• **TO DO**
Go through the listing below. Copy each line that has the string "date".
───── DATA SECTION
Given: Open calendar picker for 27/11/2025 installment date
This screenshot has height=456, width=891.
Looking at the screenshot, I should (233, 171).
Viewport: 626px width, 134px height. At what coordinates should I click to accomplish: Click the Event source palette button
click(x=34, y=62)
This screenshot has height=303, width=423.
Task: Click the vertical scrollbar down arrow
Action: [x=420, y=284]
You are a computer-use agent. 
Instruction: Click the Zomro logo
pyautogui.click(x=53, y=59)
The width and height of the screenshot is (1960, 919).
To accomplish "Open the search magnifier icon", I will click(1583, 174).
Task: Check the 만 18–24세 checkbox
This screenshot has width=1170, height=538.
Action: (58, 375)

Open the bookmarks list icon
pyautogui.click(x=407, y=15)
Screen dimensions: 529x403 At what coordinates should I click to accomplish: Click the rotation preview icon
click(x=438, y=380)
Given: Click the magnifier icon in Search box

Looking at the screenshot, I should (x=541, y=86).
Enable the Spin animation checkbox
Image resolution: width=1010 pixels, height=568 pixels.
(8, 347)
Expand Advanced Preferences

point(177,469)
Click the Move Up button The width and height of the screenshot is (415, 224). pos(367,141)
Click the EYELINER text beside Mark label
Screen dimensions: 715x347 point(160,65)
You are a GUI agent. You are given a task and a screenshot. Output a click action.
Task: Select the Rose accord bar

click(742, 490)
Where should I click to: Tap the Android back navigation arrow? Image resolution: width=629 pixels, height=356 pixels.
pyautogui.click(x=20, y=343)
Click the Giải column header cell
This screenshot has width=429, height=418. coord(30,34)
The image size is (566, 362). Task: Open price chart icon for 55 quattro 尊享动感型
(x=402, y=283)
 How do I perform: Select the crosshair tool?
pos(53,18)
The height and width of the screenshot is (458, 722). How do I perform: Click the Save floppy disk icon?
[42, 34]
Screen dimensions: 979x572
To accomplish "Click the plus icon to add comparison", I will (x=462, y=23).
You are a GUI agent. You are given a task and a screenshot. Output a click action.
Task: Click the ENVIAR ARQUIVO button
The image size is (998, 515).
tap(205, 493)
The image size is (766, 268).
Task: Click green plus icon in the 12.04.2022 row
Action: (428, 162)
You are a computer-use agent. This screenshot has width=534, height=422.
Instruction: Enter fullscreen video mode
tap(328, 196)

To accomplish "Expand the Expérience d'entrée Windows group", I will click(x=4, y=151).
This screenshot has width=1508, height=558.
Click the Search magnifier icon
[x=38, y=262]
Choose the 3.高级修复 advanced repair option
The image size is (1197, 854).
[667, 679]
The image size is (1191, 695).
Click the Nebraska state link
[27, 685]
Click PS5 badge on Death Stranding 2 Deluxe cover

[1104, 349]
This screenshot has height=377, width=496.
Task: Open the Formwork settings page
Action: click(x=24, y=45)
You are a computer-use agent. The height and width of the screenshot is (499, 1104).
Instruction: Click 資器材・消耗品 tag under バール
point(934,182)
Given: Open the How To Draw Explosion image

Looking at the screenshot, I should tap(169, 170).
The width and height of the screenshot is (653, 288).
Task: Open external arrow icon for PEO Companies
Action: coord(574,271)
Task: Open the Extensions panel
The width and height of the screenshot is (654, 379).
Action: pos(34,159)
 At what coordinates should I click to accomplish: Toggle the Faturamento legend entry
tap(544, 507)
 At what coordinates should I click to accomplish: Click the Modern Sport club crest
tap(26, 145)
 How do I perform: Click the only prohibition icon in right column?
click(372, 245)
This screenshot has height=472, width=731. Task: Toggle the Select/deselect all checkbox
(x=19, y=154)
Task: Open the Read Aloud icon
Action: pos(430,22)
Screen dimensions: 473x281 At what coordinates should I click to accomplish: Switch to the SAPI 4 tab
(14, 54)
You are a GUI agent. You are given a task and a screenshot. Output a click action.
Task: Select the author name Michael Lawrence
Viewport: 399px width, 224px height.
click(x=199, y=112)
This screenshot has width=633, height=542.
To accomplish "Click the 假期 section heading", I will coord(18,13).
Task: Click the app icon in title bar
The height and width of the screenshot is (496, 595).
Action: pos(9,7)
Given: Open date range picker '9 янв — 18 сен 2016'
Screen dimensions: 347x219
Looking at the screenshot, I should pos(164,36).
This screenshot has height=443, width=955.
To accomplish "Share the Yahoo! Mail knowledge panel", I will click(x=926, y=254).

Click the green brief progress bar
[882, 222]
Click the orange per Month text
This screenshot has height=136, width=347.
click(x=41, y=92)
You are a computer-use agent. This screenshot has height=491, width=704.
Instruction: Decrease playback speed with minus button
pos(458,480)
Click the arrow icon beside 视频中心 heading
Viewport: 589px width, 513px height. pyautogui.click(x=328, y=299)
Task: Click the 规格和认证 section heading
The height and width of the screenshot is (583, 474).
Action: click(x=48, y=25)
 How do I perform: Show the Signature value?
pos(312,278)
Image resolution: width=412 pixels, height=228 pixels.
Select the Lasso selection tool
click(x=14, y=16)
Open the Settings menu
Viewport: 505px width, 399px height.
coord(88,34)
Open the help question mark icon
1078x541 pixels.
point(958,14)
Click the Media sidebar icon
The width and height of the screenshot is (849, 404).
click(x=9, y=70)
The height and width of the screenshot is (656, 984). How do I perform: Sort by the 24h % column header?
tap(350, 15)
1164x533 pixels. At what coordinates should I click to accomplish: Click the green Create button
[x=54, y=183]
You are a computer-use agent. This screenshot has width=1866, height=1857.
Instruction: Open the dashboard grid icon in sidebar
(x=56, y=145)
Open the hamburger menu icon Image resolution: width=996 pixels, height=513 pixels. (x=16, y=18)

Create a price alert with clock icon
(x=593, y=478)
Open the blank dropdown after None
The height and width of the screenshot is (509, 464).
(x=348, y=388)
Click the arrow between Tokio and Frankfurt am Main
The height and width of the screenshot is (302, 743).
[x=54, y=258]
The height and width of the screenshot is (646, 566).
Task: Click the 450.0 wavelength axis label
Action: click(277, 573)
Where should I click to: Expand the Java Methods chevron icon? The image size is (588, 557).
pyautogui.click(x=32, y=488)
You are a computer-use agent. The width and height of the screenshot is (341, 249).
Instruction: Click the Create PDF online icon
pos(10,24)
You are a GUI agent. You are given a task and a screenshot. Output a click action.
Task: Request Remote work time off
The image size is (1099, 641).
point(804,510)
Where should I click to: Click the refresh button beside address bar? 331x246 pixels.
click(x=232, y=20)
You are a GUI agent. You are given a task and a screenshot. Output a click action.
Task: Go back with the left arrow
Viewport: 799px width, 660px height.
──────────
• **RESULT BELOW**
Given: Open calendar picker for 27/11/2025 installment date
Given: Open date range picker '9 янв — 18 сен 2016'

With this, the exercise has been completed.